Language and ritual in Sabellic Italy

Language and ritual in Sabellic Italy: The ritual complex of the third and fourth Tabulae Iguvinae. By Michael Weiss. (Brill’s studies in Indo-European languages and linguistics 1.) Leiden: Brill, 2010. Pp. xvi, 516. ISBN 9789004177895. $231 (Hb).

Reviewed by Ilya Yakubovich, Moscow State University

The Iguvine Tablets (Tabulae Iguvinae), the largest cache of extant Umbrian texts, constitute our main source of knowledge of the Umbrian language, a member of the Italic group of the Indo-European language family. Altogether nine tablets, two now lost, were found in the Umbrian town of Gubbio (ancient Iguvium) in 1444. They deal with the administration of the local pagan cults in the third through first centuries BC. The decipherment of the Iguvine tablets began easily enough thanks to the relatively close relationship between Umbrian and Latin, but many passages still have not been fully elucidated. By far the most obscure are Tablets 3 and 4, which contain a continuous set of instructions for the rites of the deities Puemun and Vesuna. The main purpose of this book is to treat these tablets anew using combinatory and etymological methods and ritual comparisons. Michael Weiss, who combines thorough training in comparative Indo-European linguistics with expertise in Latin philology, is ideally suited to this task.

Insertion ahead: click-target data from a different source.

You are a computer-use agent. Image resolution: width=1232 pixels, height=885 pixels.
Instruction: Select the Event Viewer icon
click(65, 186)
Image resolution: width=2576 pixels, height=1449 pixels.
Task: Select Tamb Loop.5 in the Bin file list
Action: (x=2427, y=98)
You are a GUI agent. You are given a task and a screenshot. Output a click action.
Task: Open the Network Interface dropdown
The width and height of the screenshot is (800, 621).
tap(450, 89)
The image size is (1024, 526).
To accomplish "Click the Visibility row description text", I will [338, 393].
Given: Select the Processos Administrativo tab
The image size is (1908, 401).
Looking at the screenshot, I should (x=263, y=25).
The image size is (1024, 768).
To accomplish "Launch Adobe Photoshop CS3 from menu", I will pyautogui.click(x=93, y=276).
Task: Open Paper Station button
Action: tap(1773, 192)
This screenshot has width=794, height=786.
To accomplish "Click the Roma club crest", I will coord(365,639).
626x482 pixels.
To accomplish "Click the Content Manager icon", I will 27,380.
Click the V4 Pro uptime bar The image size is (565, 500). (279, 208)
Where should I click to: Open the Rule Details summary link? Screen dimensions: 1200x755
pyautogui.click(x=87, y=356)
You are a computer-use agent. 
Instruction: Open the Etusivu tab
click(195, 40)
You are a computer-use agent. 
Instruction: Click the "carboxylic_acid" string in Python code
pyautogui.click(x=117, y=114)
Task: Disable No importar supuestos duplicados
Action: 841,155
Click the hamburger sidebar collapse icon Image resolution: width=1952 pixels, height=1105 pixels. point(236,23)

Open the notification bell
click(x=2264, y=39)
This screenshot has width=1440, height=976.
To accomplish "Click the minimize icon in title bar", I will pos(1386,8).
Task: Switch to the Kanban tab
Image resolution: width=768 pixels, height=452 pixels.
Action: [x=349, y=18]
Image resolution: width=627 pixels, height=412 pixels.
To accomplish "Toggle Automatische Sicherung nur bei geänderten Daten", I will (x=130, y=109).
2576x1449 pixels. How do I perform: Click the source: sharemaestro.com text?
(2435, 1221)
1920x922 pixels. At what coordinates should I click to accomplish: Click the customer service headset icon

The book is organized like a detective story. The bulk of it (29–431) is divided into sections that follow the sequence of ritual acts prescribed in Tablets 3 and 4. The treatment of each act begins with a provisional translation of the corresponding passage that leaves items of disputed meaning untranslated. W then addresses the conflicting viewpoints of earlier scholars and discusses his preference for one of the interpretations or suggests his own solution. The discussion of particularly complicated philological problems is relegated to a series of excurses. A cohesive translation of Tablets 3 and 4 reflecting W’s interpretation is provided only at the end (433–39), which readers are invited to compare with the Latin translation of Giacomo Devoto (439–41). W concludes with a brief exposition of his philological findings (441–43).

This book is intended for Indo-Europeanists and classical philologists. Most professional readers will find it most helpful to read it not as a mystery story but as a textual edition, beginning with W’s close reading of Tables 3 and 4 and turning to the preceding essays for philological commentary. An alternative strategy fitting for some Indo-Europeanists would be to browse through the detailed indices and turn to the essays for items of interest. For example, scholars working on Hittite may find the discussion useful of the possible relationship between Umbrian supa ‘intestines’ and Hittite suppi– ‘sacred’, UZUsuppa ‘taboo-meat’. Supporting W’s skepticism towards this etymology is new evidence that Hitt. suppi– is a non-Indo-European loanword (Thomas Zehnder, Die hethitischen Frauennamen, Wiesbaden: Harrassowitz Verlag, 2010, 5–8).